How did I get it: I bought this book along with several other volumes in the Shadows of the Apt series from a Frugal Muse more than a year ago.
Why did I read it: I’ve been meaning –and actually trying– to read this for ages. Originally I thought I’d wait until the series was finished but I’ve bought all of the books so far. (I have a feeling I’ll be ordering the 6th and 7th book from the UK in the near future.)
How I would rate it: 3.5 out of 5 stars. Not quite a 4, but very close.
The city states of the Lowlands have lived in peace for decades, bastions of civilization, prosperity and sophistication, protected by treaties, trade and a belief in the reasonable nature of their neighbours.
But meanwhile, in far-off corners, the Wasp Empire has been devouring city after city with its highly trained armies, its machines, it killing Art . . . And now its hunger for conquest and war has become insatiable.
Only the ageing Stenwold Maker, spymaster, artificer and statesman, can see that the long days of peace are over.

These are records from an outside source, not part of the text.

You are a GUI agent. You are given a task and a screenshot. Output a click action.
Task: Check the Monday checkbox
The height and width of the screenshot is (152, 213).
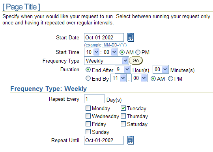tap(88, 108)
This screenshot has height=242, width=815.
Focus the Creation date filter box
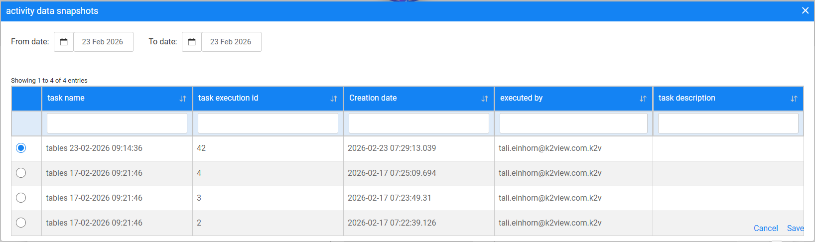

It falls upon his shoulders to open the eyes of his people, before a black-and-gold tide sweeps down over the Lowlands and burns away everything in its path.
But first he must stop himself from becoming the Empire’s latest victim.
Review: While the writing was solid from the get-go, I had a hard time getting through the first 100 pages. This was complicated by the difficulty I had caring or connecting to any of the characters during that initial opening. However, once the book started picking up steam, had a bit more humor to it, and had a lot of awesome moments in rapid succession, I couldn’t put the book down.
This world is not one to miss and what really worked was the originality that came from everyone having insect totems and powers. When the book was surprising and fresh, it was an exhilerating read. I loved learning what bug connection resulted in what ability. Tchaikovsky’s imagination was just a wonderful, wonderful place to visit, pure and simple. Nothing truly tarnished that experience for me, but during the sections or moments where the book became a hodge-podge of familiar Fantasy themes I definitely felt it was less engaging.
Some of this comes from expectations and readering preferences. For example, I didn’t like the whole need to make sure everyone had some girl or guy to like as they quest to save their world from evil. I think it was a bit ridiculous, and it made me hard to like characters who often had no motivation for falling in love outside of having spent time around whoever it was they suddenly had feelings for. Similarly, the roles women were assigned also baffled me more often than it impressed. There’s very few female warriors, far too many slave girls who seem to sympathetize with their captors, and even the Wasp Empire has an Emperor.
Don’t get me wrong. I love this genre and –to paraphrase Uncle Ben– with great love comes the not-so great realization that Fantasy tends to have more Kings, Lords, and Emperors than it does anything else. I understand that these are people who have adopted insect-like powers so obviously I wasn’t expecting them to necessarily be exactly like the bugs they emulate. I was expecting more surface level connections than deep ones, but at the same time the Ant kinden have a hive mind telepathy thing going on and some character even have slightly bug-like appearences. So what about the fact that bees, ants, and hive insects live in matriarchies? Or that a lot of male insects get some of the rawest deals available? Or what about just giving the Wasp Empire an Empress? I don’t really want to take up too much space in this review to speculate or babble on about this. I just feel it’s worth mentioning, and I hope that some of this is explored later on because I think it would add an interesting element to the story being told.
In terms of the characters themselves, my thoughts and feelings are all over the place. Ultimately, the book ended with me liking everyone well enough. Just not in any sort of equal way, which is bound to happen with as large and diverse a cast as this book proved to have. Cheerwell (Beetle kinden) was my favorite because of the authentic way in which she grew and became her own person. Achaeos (Moth) was my second favorite for a spoiler-filled reason but suffice it to say that this book contained a sweet little romantic subplot that I absolutely adored. I definitely liked Stenwold (Beetle) and Tisamon (Mantis).
I’m also sort of in love with Thalric (Wasp)… Which is probably not what was supposed to happen, but he was a cool spy and was one of the characters the reader gets to know fairly intimately. The fact that he’s a conflicted, messsed-up bad guy was what sealed the deal for me. I can’t wait to read more about him. Conversely, I still find myself rolling my eyes whenever I think of Tynisa (Spider/[spoiler] halfbreed), and Totho (Ant/Beetle halfbreed) and Salma (Dragonfly) both have a lot of catching up to do in terms of maintaining my interest. I’m sure I’ll connect more to the rest over time though. I definitely appreciated the wide range of personalities as well as the complexities of their backstories. Learning about everyone’s abilities was also really, really entertaining. I particularly liked the really well-developed minor characters like Sinon Halfways (Ant/Moth halfbreed) and Scuto (Thorn Bug).
In conclusion, a very good and solid start to a series I’m well on my way to becoming addicted to. I wish a few more Fantasy conventions had been shrugged off, but I’m so glad I bought Empire in Black and Gold and even more glad that I finally read it all the way through. If you’re a fan of the Fantasy genre with an unique twist, you’ll gobble this right up.